I was falling-down weary but kept putting one foot in front of the other. My throat was so dry I could barely muster saliva. I realized I was getting dehydrated, which was stupid with water so close at hand. I worked my way down to the river, looking upstream and down for the easiest place to drink. Upstream the bank was choked with chest-high willows. Downstream the willows thinned out.

I turned downstream toward an open spot on the shore where a rock slab angled gently into the water—a perfect place to get a drink and even to lie down and get a little rest.

As I approached the slab, I caught the scent of decay. That wasn't good. I froze in my tracks and looked down the shore. Not thirty feet away, a massive, humped bear was lying asleep beside the bloody, half-eaten carcass of a bull caribou.

In a heartbeat, I knew I was in a deadly predicament. Without taking a breath, I looked over my left shoulder to make certain of my escape route.

Before I made my move, I looked back at the bear.

Too late
. The grizzly was awake and staring right at me. The bear erupted in a full-throated roar. In an instant, it was on its feet, charging me with terrifying speed.

You don't run from a charging grizzly, but this was no bluff charge. This bear was protecting a carcass and out of its mind with rage. I took one, two steps. Another instant and the bear would be on me. I had only one chance, one way of escape. I leaped into the river.

11
A GAUNTLET OF GRIZZLIES

O
nce more I found myself in the ice-cold river. The shock hit me like ten thousand volts. Floating on my back, I swept with my arms to get away from the shore. Over my shoulder I saw the bear rushing into the river after me. I got on my belly and swam hard, arm over arm.
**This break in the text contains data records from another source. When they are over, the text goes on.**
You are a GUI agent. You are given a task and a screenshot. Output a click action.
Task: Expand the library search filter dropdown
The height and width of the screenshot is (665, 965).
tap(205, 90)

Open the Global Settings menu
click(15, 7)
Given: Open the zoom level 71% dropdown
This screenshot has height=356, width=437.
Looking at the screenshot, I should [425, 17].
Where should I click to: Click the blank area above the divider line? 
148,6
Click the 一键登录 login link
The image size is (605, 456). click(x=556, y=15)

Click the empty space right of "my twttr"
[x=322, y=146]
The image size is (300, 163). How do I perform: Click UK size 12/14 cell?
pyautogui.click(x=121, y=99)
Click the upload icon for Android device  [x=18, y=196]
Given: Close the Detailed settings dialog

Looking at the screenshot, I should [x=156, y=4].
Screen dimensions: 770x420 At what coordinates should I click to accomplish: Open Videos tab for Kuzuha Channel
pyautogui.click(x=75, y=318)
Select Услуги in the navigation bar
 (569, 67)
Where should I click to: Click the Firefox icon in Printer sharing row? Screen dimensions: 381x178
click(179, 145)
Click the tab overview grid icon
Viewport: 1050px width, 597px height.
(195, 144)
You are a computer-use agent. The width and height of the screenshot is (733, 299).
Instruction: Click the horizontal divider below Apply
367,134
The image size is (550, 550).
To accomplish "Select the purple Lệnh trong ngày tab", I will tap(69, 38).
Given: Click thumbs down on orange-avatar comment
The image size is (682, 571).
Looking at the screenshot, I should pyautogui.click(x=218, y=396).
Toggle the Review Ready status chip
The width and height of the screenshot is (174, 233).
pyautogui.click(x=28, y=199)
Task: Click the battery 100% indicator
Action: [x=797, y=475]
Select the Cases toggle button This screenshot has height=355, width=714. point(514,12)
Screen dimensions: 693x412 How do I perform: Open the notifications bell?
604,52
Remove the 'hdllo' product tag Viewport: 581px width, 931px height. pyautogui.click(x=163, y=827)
When I reached the main current, and was taken by its power and speed, I flipped onto my back again with my legs pointed downstream. The bear had given up the chase. It was already climbing ashore next to the carcass.

I knew I should try to haul out on the opposite shore, but the river was too swift along the west bank, the shoreline too rugged.

I let myself get swept farther away from that bear. Ahead, the river was dividing into two channels around an island of gravel. The tip of that island might be my last chance to escape the cold that was squeezing the life out of me.

The current was fast, and the island was nearing. I let the life jacket buoy me along, saving what strength the cold hadn't already sapped. Halfway to the head of the island I saw antlers and carcasses in the shallows there—two more bull caribou. There were ravens on them, but no bears as far as I could tell.

I couldn't afford to miss my chance at the island. I swam with everything I had left to break out of the current. I managed to escape it—just barely—and struggled into the shallows on my hands and knees. The dead caribou, I noticed dully, were bloated. Then I smelled them. The ravens took a few hops and flew away.

Try as I might, I couldn't muster the strength to stand up. I crawled out of the shallows and onto the dry gravel, heaving for breath. When I sat up, motion on the eastern shore caught my eye: a grizzly feeding on a bull caribou. I was all confused. Was this the same grizzly that charged me before?

No, the answer came finally. Same side of the river, different caribou, different grizzly.

Suddenly the bear became aware of me and stood up tall to get a better look. Its ears went erect. The big brown bear huffed at me two, three times, then swayed back and forth and clacked its jaws. I stayed down in hopes I wouldn't appear as a threat.

With a ferocious growl, the grizzly went back onto all fours. It was no more than a hundred feet away, and could swim the channel between us in no time. Froze up as I was, I should have been running up and down that island, trying to get my circulation going, but that would provoke a charge. I should have been taking off my clothes and wringing them out. I couldn't chance that either.